Professor of Sociology Richard Appelbaum began the lecture with a moderated conversation with Kristof, followed by a 15-minute Q&A session with the audience. During his lecture, Kristof spoke about his time reporting in various conflict-ridden areas around the globe as well as about what he calls the “empathy gap,” a phenomenon in current news reporting which fails to follow up on the need for action in areas facing humanitarian crises.
According to Appelbaum, Kristof’s work has led him to extraordinary situations while traveling. For instance, the Chinese government denied Kristof a visa due to his New York Times reporting on ethnic cleansing in Sudan, for which Nobel Peace Prize winner Desmond Tutu calls Kristof an “honorary African,” Appelbaum said.
“Nick is a deeply engaged journalist, a relentless educator,” Appelbaum said. “Santa Barbara is the most benign place he is likely to visit. Nick subscribes to the Indiana Jones school of journalism.”

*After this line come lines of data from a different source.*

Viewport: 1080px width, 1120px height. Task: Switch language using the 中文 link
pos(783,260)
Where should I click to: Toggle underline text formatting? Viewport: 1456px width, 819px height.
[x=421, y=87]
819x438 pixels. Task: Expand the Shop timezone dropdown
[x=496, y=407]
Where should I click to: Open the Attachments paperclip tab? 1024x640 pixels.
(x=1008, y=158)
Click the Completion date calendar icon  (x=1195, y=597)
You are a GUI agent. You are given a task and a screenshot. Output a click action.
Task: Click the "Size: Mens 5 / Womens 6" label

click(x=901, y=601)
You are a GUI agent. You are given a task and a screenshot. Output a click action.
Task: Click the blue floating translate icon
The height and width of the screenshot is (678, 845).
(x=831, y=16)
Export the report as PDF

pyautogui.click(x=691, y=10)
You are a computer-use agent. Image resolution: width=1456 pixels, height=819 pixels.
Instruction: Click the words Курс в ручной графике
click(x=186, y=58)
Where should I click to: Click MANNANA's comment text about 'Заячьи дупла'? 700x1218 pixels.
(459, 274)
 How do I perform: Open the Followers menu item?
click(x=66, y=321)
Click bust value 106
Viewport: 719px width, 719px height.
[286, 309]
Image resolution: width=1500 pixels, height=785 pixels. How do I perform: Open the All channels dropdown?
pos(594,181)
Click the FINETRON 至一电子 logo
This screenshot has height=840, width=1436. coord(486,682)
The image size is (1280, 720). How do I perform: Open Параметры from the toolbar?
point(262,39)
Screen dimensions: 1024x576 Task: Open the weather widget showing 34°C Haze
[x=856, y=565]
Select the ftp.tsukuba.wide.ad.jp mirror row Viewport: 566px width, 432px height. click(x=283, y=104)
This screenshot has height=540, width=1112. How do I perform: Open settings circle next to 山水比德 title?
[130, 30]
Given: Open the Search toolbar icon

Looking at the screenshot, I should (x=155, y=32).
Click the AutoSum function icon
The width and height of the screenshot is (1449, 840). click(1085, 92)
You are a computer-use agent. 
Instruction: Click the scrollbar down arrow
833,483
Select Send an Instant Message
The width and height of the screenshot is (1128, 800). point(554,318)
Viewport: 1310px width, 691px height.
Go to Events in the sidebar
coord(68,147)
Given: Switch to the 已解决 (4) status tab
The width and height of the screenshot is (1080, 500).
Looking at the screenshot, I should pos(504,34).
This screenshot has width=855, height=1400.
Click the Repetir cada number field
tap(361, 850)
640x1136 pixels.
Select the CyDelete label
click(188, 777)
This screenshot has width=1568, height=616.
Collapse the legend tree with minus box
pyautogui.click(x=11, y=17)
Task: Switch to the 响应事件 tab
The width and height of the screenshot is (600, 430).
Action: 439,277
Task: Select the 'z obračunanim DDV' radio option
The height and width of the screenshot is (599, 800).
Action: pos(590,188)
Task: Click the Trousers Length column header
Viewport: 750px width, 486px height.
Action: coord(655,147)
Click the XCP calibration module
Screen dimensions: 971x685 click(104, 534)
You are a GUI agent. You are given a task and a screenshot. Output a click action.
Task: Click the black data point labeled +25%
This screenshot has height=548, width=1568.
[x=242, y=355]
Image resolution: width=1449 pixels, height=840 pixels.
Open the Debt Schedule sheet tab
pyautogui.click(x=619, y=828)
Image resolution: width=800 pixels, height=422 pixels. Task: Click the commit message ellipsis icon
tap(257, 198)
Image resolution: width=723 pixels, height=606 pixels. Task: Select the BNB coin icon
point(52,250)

Kristof’s newly published book, co-written with his wife Sheryl WuDunn, A Path Appears, addresses one of the constraints of global philanthropic efforts, which Kristof describes as “an empathy gap.”
“The starting point is to chip away at this distance, build a broader scope of empathy and agreement,” Kristof said. “When you encounter need, you respond. Poverty is not just an economic failing, it is a moral failing on the part of people who can help.”
Kristof said while “there is a deep human yearning for silver bullets,” in reality it takes a consistent effort of small actions to “collectively have an impact” on global crises.
“It’s because of this kind of change that I believe extreme poverty is going to be eliminated on our watch,” Kristof said. “I’m a great believer in education, in my opinion it’s the best escalator out of poverty. But when we have tools and knowledge that would transform the lives of children and we don’t implement them, there is a real irresponsibility on the part of society as well.”
According to Kristof, the tendency of journalists to “avoid … hopefulness” has created a flaw within news reporting.
“We leave the impression that Africa is crashing when in fact there are amazing things going on,” Krisof said. “The problem is that the worst in the world is often next to the best. We need to convey triumphs as well as disasters of human conviction.”
Kristof also said people and governments fail to use all the tools available to address crises, such as the recent outbreak of Ebola in West Africa.
“We should have learned from AIDS,” Kristof said. “You have to intervene early, but there was no rush with Ebola partially due to indifference. We could have stopped [Ebola] at a huge saving of money and lives.”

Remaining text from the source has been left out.